Steve Nichols wrote:

> >>... I have always refused to submit any of my MVT ...
> >>material to any academic journals ... Since I am not a "career
> >>academic" publishing in these journals and playing the silly game you
> >>detail, always seemed pointless to me. ...In my case, MVT offers a

> >>solution to the hard/ mind problem in philosophy,
>
> >It seems to me that you *are* playing in the academic game, even if you
> >don't realize it.
>
> But the point is whose rules .... I am outside the academic journal loop, so
> might be said to playing *against* the academic game rather than in it. I
> aim for a big inter-theoretic reduction that will shake-up many academics.

You don't play against other games; you play against other players in a game.

> >Academia has succeeded across many centuries as remaining
> >the most authoritative source people turn to when asking abstract questions.
>
> Along with the various Churches &c, yes, it has been the "establishment" in
> the human-era past, but with the post-human age will not necessarily
> continue to have authority. It must earn this authority constantly by being
> "correct." ... if academics are wrong surely they forfeit authority?

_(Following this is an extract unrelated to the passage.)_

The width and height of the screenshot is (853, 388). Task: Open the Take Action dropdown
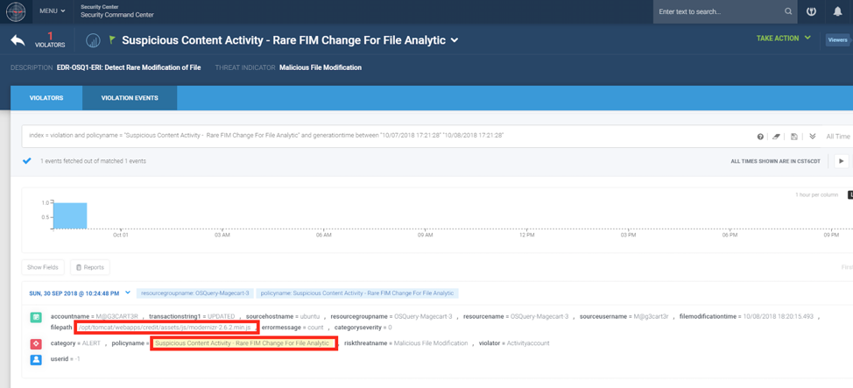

Being wrong sometimes won't hurt academia very much, if there is no
clearcompetitor that is right more often. You might personally be right. But
you
aren't an institution people can turn to again and again to ask questions. How
often are people *like you* right? That is, consider the set of people who look

to ordinary people similar to you in terms of ability to answer abstract
questions; how often are they right?